To examine the corneal repair response after intrastromal femtosecond (fs) laser keratotomy.
Twelve rabbits underwent monocular intrastromal keratotomy performed with an fs laser at a preoperatively determined corneal depth of 160 to 200 microm. The fs laser-induced corneal repair response was compared with that of nonoperated control eyes and eyes treated with photorefractive keratectomy (PRK). Follow-up examinations were performed 1, 3, 7, and 28 days after surgery. Corneas were evaluated using slit lamp, in vivo confocal microscopy, and light microscopy. The extracellular matrix components fibronectin and tenascin were located using immunofluorescence staining. Anti-Thy-1 and anti-alpha-SMA antibodies and phalloidin were used to identify repair fibroblasts. Cell proliferation and nuclear DNA fragmentation were detected using an anti-Ki-67 antibody and the TUNEL assay, respectively.
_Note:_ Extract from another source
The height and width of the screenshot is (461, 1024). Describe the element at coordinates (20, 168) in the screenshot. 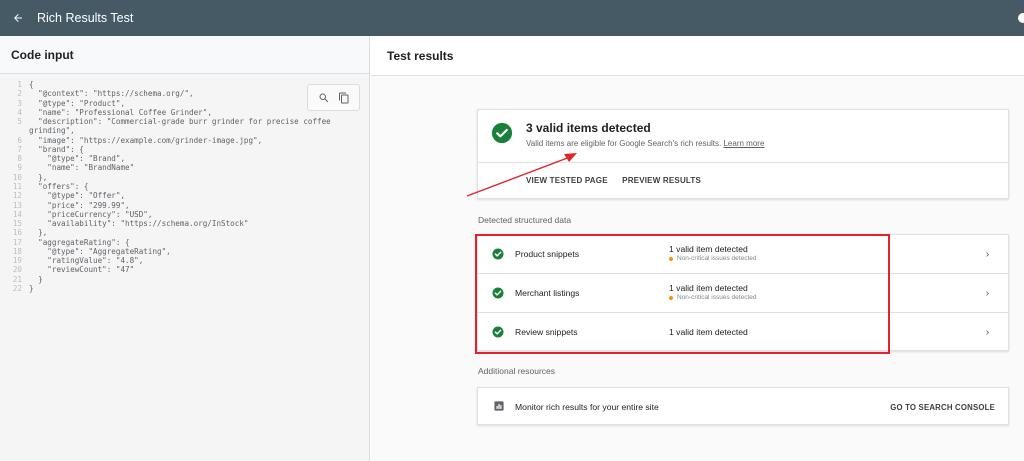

Intrastromal fs keratotomy resulted in a hypocellular stromal scar discernible as a narrow band of increased reflectivity on slit lamp examination. Deposition of fibronectin and tenascin as well as death and subsequent proliferation of keratocytes were observed. No differentiation of keratocytes into Thy-1- or alpha-SMA-positive fibroblasts could be detected. In contrast, after PRK, which causes epithelial and stromal wounding, all markers for repair fibroblasts were found in subepithelial stromal layers. On slit lamp examination, a fibrotic scar and a corneal haze were revealed.
Isolated stromal injury using an fs laser avoids epithelial injury and is associated with a favorable wound-healing response preserving corneal transparency. Thus, fs laser keratotomy is a highly selective laser treatment that can be useful for the treatment of refractive errors.
研究基质内飞秒激光角膜切开术后角膜的修复反应。
12只兔子接受单眼角膜基质内切开术,使用飞秒激光在术前确定的角膜深度160至200微米处进行操作。将飞秒激光诱导的角膜修复反应与未手术的对照眼和接受准分子激光原位角膜磨镶术(PRK)治疗的眼进行比较。术后1、3、7和28天进行随访检查。使用裂隙灯、活体共聚焦显微镜和光学显微镜对角膜进行评估。通过免疫荧光染色定位细胞外基质成分纤连蛋白和腱生蛋白。使用抗Thy-1和抗α-SMA抗体以及鬼笔环肽来识别修复成纤维细胞。分别使用抗Ki-67抗体和TUNEL检测法检测细胞增殖和核DNA片段化。
基质内飞秒激光角膜切开术导致细胞减少的基质瘢痕,在裂隙灯检查中表现为反射率增加的窄带。观察到纤连蛋白和腱生蛋白的沉积以及角膜细胞的死亡和随后的增殖。未检测到角膜细胞分化为Thy-1或α-SMA阳性成纤维细胞。相比之下,PRK导致上皮和基质损伤后,在角膜上皮下基质层中发现了所有修复成纤维细胞的标志物。裂隙灯检查显示有纤维化瘢痕和角膜混浊。
使用飞秒激光进行孤立的基质损伤可避免上皮损伤,并与有利于保持角膜透明度的伤口愈合反应相关。因此,飞秒激光角膜切开术是一种高度选择性的激光治疗方法,可用于治疗屈光不正。